By implication, yes, repeatedly. Perhaps not in so many words.

Care to elaborate, then?

We could.

You have something more topical, then? Something you’d rather address? Feel free.

More on your mind these days is the ending of life. Yours, Jon’s, anyone’s. and that is the same thing as weighing the evidence of your life as lived.

Presence. Receptivity. Clarity.

It is a matter of perspective – and perspective is a limitation (one point of view, only) as well as a way of making sense of chaos. So you live always a hair’s-breadth away from the non-3D, or “the other side,” or the life that follows First Life, and abstractly, intellectually, you know this. People say “Life is uncertain,” or “In the midst of life we are in death.” This is true, this is known, is often experienced emotionally, but it is only half the story. For you also live day by day, generalizing from the years past, anticipating your future, as though you were going to live forever. This is also true, and often known, and often experienced emotionally, but of course it contradicts the reality of death always being at hand.

If I didn’t know you had something up your sleeve, I’d have said the sense of death as always a possibility refers to our bodily life, and the sense of invincible immortality belongs to the life in us that is only visiting 3D, so to speak.

That logical, common-sensical way of seeing things is, of course, mostly a way of believing two contradictory  things together.

It is?

When you identify with the body, you feel one way. When you identify with the soul, you feel another way. Each way of seeing things has its own persuasive logic. We are going to attempt to help you see the underlying unity.

Hmm. It’s all mind-stuff, so the division between body and non-body may not be as real as it seems.

Indeed not.

I can see that this is part of the key to it. As long as people consider the material world to be something that exists on its own, they can’t possibly resolve the duality.

A horse and its rider may function as one thing, but sooner or later they will have to be considered separately, as the two different animals they are.

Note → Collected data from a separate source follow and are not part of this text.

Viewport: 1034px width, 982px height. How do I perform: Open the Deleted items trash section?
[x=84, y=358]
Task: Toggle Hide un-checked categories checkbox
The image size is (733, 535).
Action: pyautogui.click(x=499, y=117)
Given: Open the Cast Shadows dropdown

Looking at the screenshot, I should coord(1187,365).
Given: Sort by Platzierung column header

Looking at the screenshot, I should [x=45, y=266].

A horse and rider do not make a centaur.

Refocusing.

If your 3D life is not bounded in the way it appears to be bounded, what is it?

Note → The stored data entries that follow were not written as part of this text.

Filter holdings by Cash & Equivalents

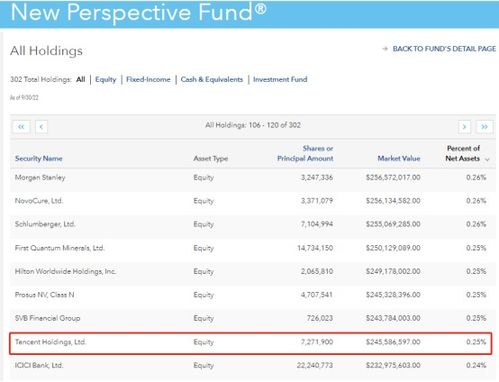(212, 79)
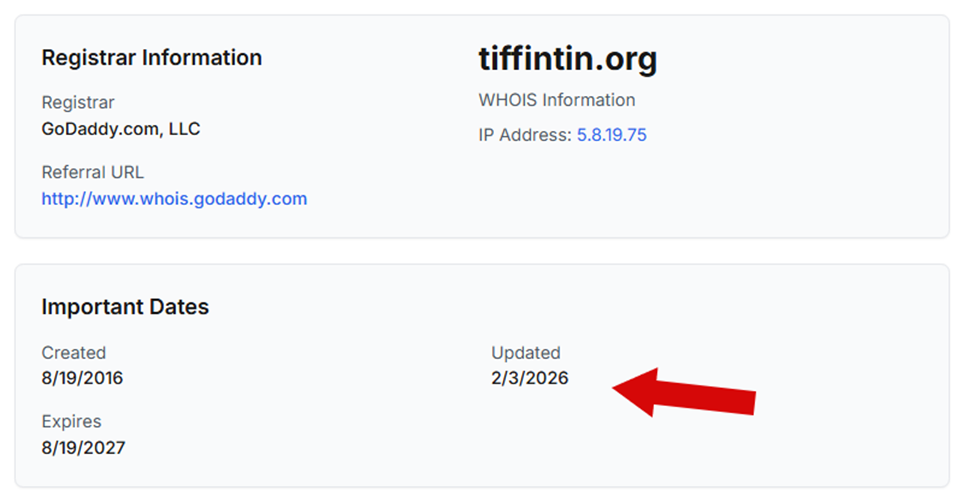Open the whois.godaddy.com referral link
Screen dimensions: 974x502
coord(174,198)
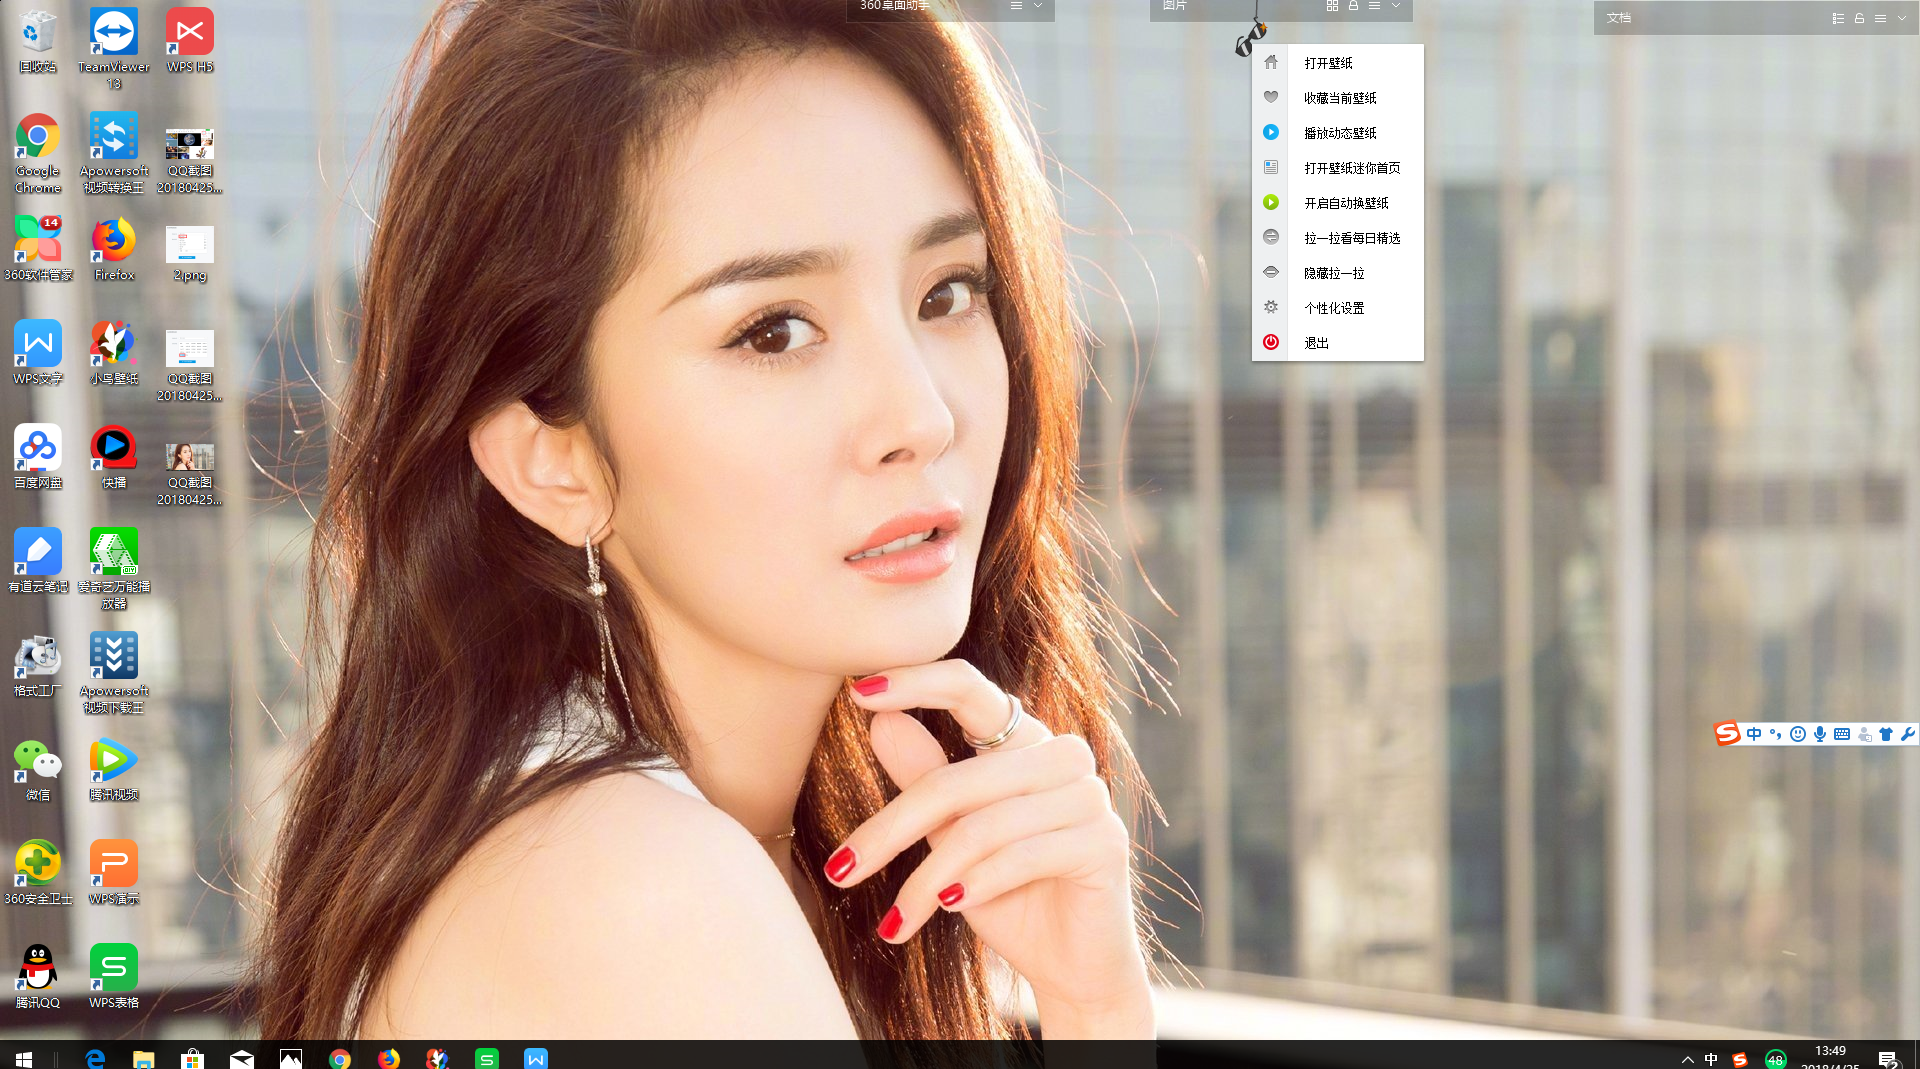Select the QQ截图 portrait thumbnail file
1920x1069 pixels.
coord(189,473)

I guess, a continuing existence bound to the moments it lived. Those moments continue to live; we continue to life. At least, I can’t see how else it could be. Joseph Smallwood (whatever his name may be) lived, and the times moved on. He doesn’t live in the times beyond the moment of death – by definition – but he does not cease to live in all the moments between his birth and his death. He isn’t a statue, nor a simulacrum, but a living presence, responding to changes in the Strands he comprised.

Correct. The 3D life, the First Life, was bounded in time between birth date and death date. Caesar doesn’t live in the 21st century, not as Caesar. But Caesar is alive, responsive to Strands, as he ever was. This sense of your immortality is entirely closed to anyone who thinks that past moments cease to exist. There is no way to fit this into that way of seeing things.

Some people believe in ghosts.

Yes, but what they believe in around ghosts shapes their perception. To think that a ghost is a remnant of someone who died is not the same thing as believing that a ghost is a manifestation of someone still living.

Yes. I see that. It still takes for granted the idea that the 3D world in the present moment is all that is real, and everything else has vanished.

You can’t come to the truth with that assumption – yet it is that assumption that underlies the “modern” viewpoint, quite as much as it ever did.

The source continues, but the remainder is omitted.